Он вскочил и, сжимая кулаки, выкрикивал:
— И мать могла бросить ребенка! Гадина с холодным сердцем! Бросила. Удрала. И еще называется мать. Нет, возмездие приходит. Возмездие требует. И я должен! Да, возмещу муки и лишения девочки, я дам ей счастье, негу, наслаждения...
— Вы воображаете? — проговорил доктор Бадма.
— О чем вы говорите? Что вы подумали? Я все отдам ей. Я слонялся по свету, подозревая, что она существует. Я нашел её, и я отдам ей в руки всё золото Кызылкумов. Я коснусь губами краешке подола её платья, нежно, осторожно... и уйду. Она даже не будет знать, кто я. Но я уйду лишь тогда, когда буду знать, что её никто не обидит, не посмеет обидеть! А я буду знать, зачем я стал властелином мира. Не напрасно сделался властелином. Да, для этого стоило найти золото... столько золота, черт меня побери!
И он, старенький, верткий толстячок, закрутился, затрепыхался, точно наседка, вдруг обнаружившая в своем гнезде желтенького, сию минуту вылупившегося цыпленка.
Сахиб Джелял встрепенулся:
— Кто же вам эта девушка?
Но он и сам понимал бессмысленность своего вопроса.
— А вот и неважно.

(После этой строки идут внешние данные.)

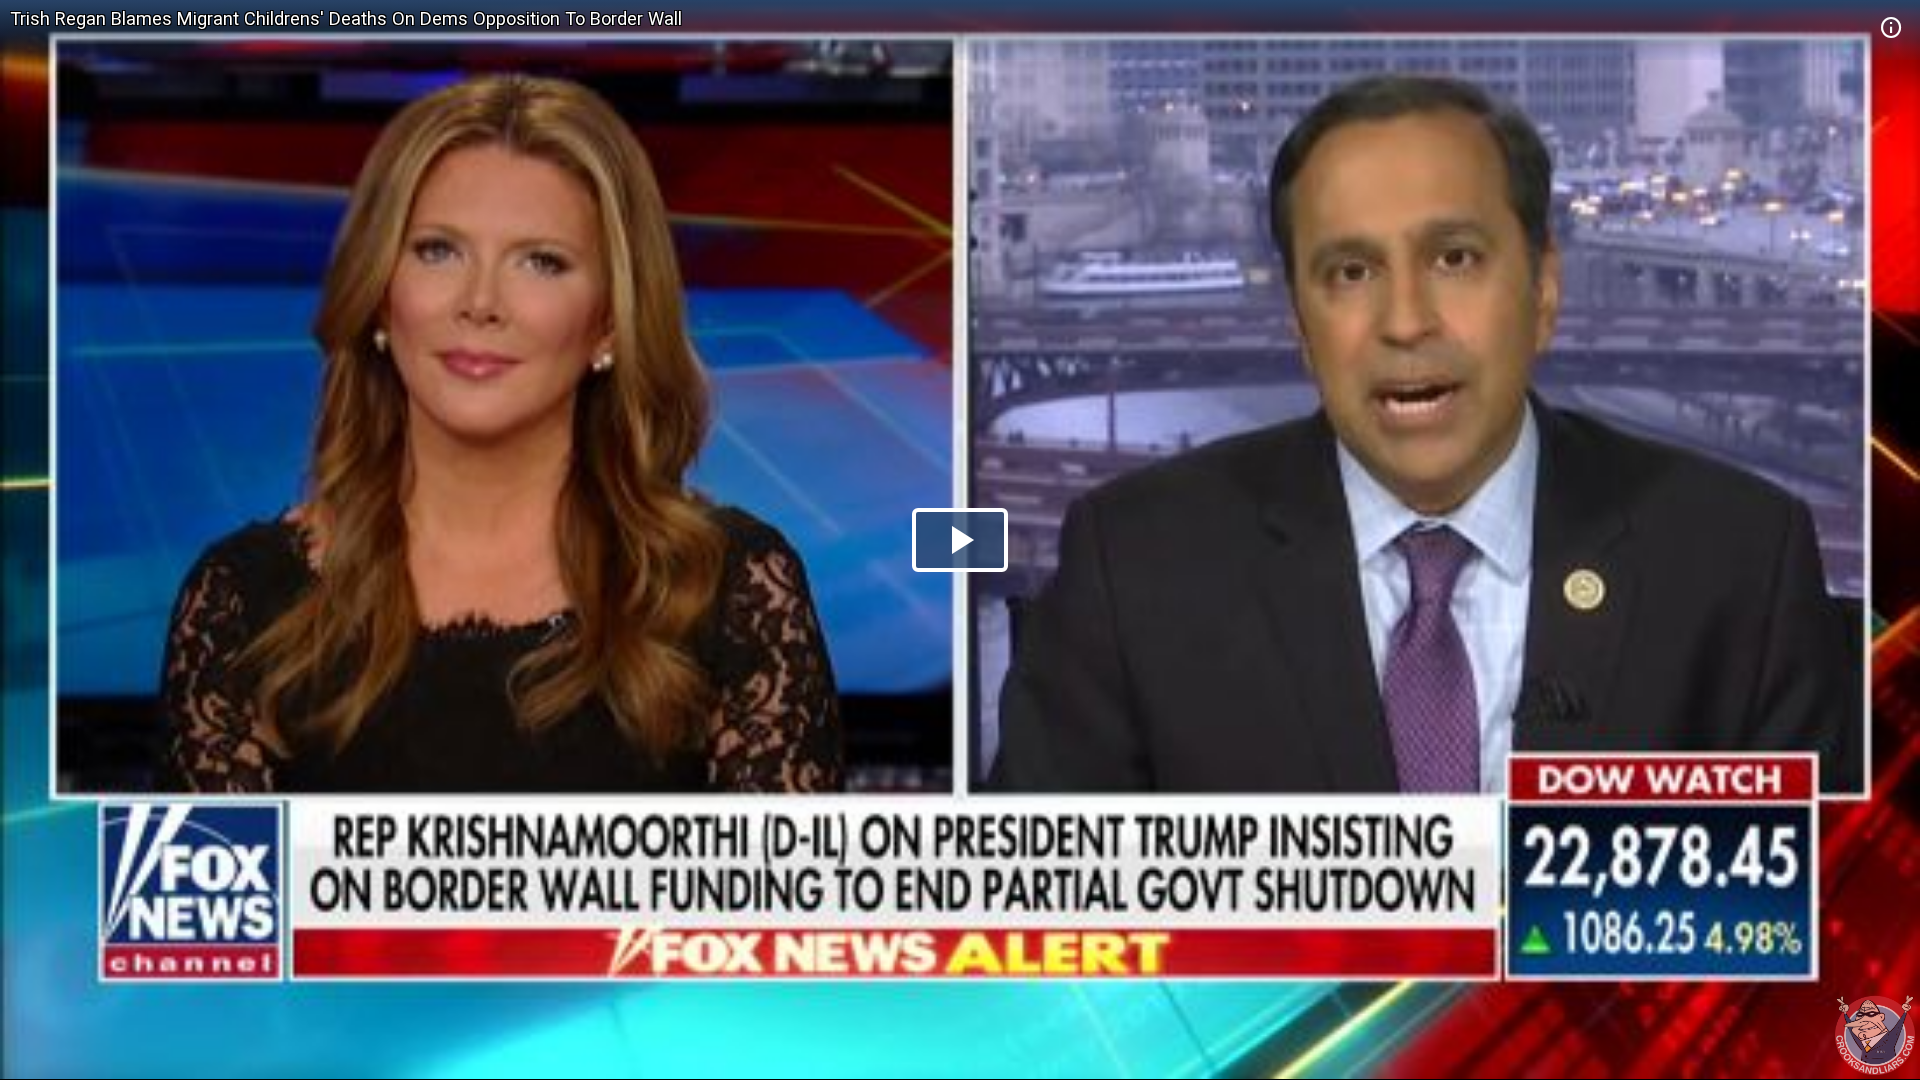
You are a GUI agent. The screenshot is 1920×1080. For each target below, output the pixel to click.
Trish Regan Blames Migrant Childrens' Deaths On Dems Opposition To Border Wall (346, 18)
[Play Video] (960, 540)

Неважно для посторонних и важно мне. Никто не должен знать и не узнает. Пусть она принцесса и остается принцессой. Бедная! Она заслужила, чтобы её считали принцессой! Боже правый! Она лучше всех принцесс. Она богаче всех принцесс! Девочка Моника, бедная, несчастная прокаженная, ты — ваше высочество! Ха-ха! Все на колени. Все падайте ниц, черт возьми, перед самой принцессой!
— Но её здесь нет! Девушка Моника в Пешавере. Её посвящают Живому Богу Ага Хану,— остановил Ишикоча Сахиб Джелял.
Но Ишишч уже не слушал. Он весь трясся в странном, мучительном припадке. Глаза его закатились, лицо набухло кровью, морщины сбегались и разбегались. Шатаясь, он брёл к калитке.
— Для неё! Для неё! Всё для неё!
Поздно надгробие укрывать одеялом.
Кемине
Вы же, воображающие, что имеете разум и
рассудок, законы и решения, оы бросаетесь
врассыпную перед врагами, подобно
верблюдицам, и кутаетесь перед нами в
одежды слабости и трусости.
Абу ибн-Салман
У входа в покой эмира доктора и Сахиба Джеляла встретил Начальник Дверей. Он вздыхал. Жизнерадостность стерлась с его обычно полного лукавства широкоскулого лица. Уныло он пробормотал надлежащее славословие его высочеству:
— Вознесем хвалу великодушию и доблести, гостеприимству и скромности, вceмогуществу и рассудительности повелителя мира!
Створки резных дверей заскрипели, застонали на петлях, и сразу же неприятно защемило в груди. Всегда все двери в Кала-и-Фатту смазывались смесью курдючного сала с кунжутным маслом. Алимхан жестоко наказывал слуг за скрип дверных петель.